• YOUR ASSIGNMENT:
Extract the part of the items that opens with the line containing "Identify the location" and closes with the line containing "center [102, 756].", and reproduce those lines without any change.

• DATA UNDER STUDY:
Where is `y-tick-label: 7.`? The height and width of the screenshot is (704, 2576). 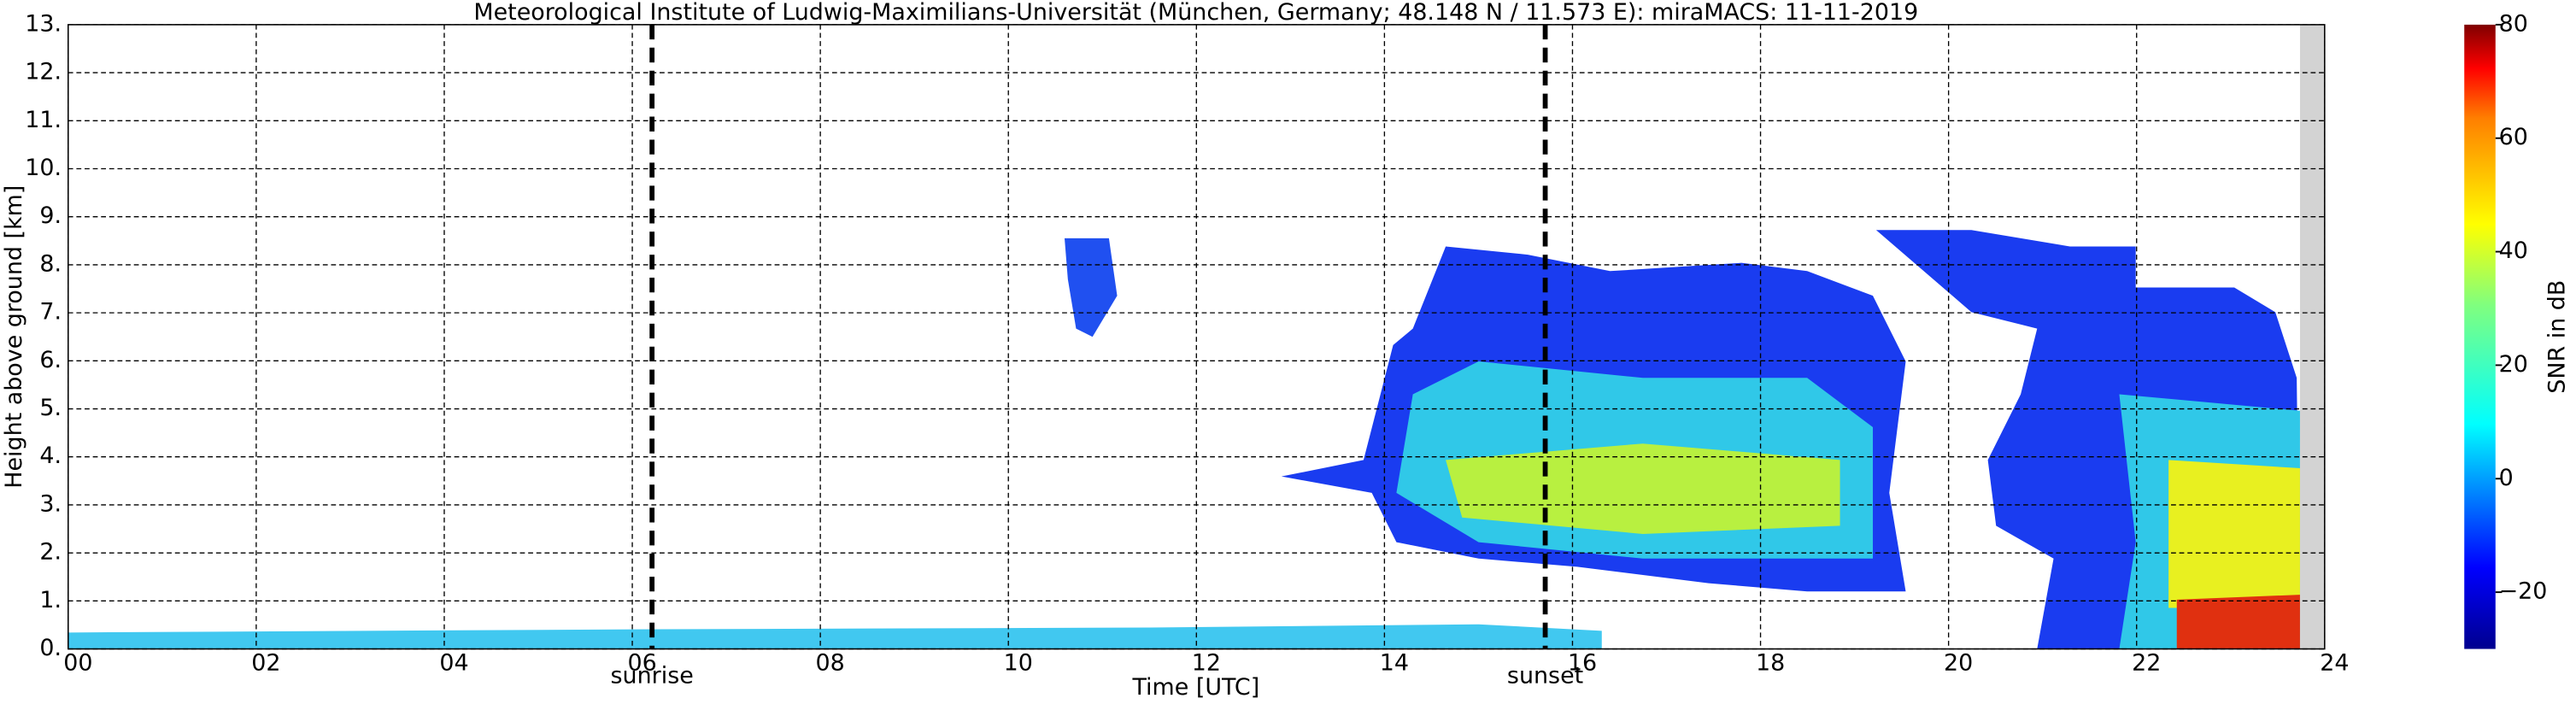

* * *

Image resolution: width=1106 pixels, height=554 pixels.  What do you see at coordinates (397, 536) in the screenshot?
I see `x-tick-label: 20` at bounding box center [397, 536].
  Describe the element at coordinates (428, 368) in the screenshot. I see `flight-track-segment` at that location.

...

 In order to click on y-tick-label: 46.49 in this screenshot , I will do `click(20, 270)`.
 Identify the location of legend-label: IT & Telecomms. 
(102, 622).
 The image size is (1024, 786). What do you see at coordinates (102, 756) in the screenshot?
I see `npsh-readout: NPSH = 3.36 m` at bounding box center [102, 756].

• SOLVED PROBLEM:
 Identify the location of legend-label: IT & Telecomms. 
(102, 622).
 The image size is (1024, 786). What do you see at coordinates (102, 756) in the screenshot?
I see `npsh-readout: NPSH = 3.36 m` at bounding box center [102, 756].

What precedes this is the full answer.